(Task material)
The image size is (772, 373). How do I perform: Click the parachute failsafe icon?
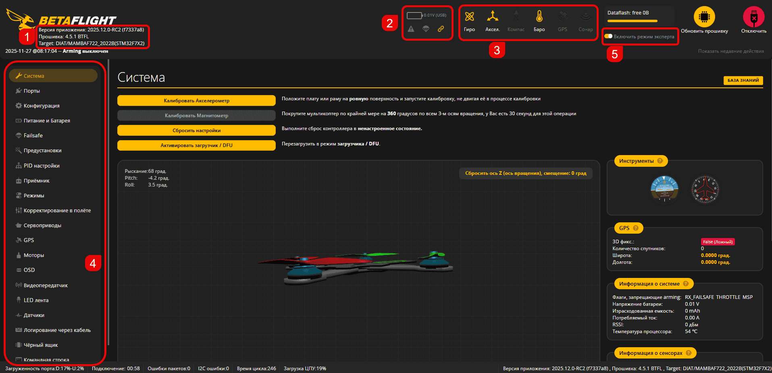pyautogui.click(x=426, y=29)
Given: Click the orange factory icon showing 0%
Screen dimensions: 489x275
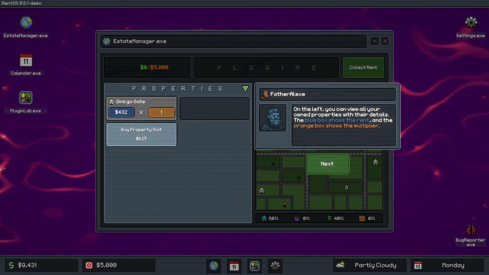Looking at the screenshot, I should coord(361,218).
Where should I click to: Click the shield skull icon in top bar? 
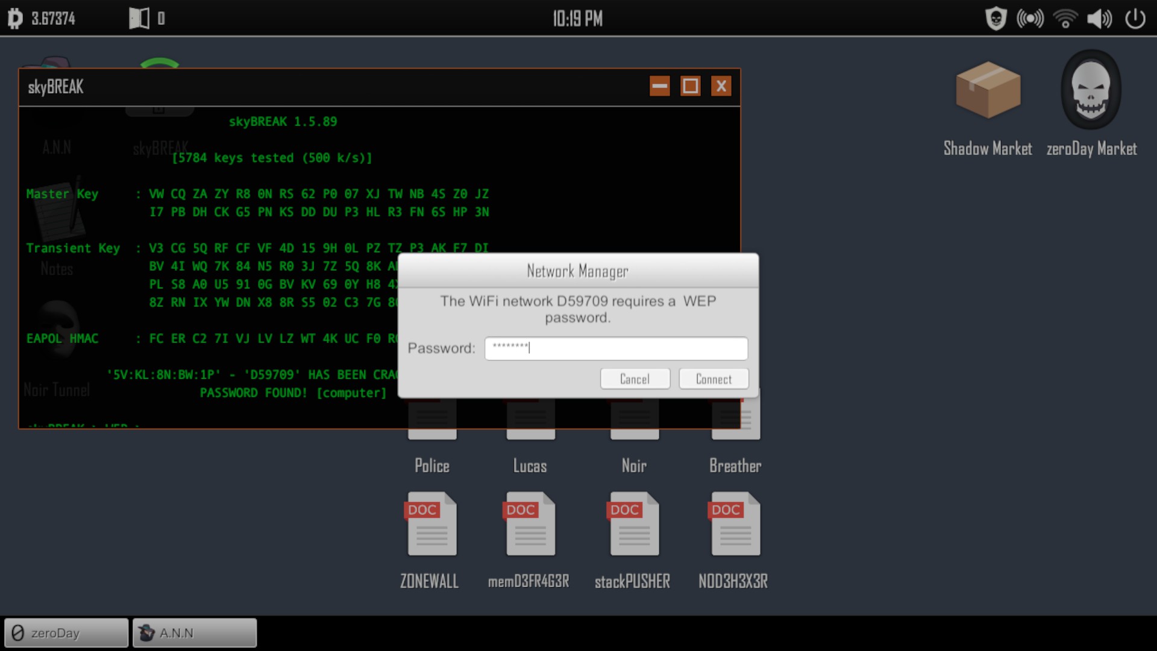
(End Task material)
A verbatim copy of the entries, without the pictures, is what this task requires.

The image size is (772, 373). How do I perform: Click the parachute failsafe icon?
pyautogui.click(x=426, y=29)
Given: Click the orange factory icon showing 0%
Screen dimensions: 489x275
Looking at the screenshot, I should coord(361,218).
Where should I click to: Click the shield skull icon in top bar? 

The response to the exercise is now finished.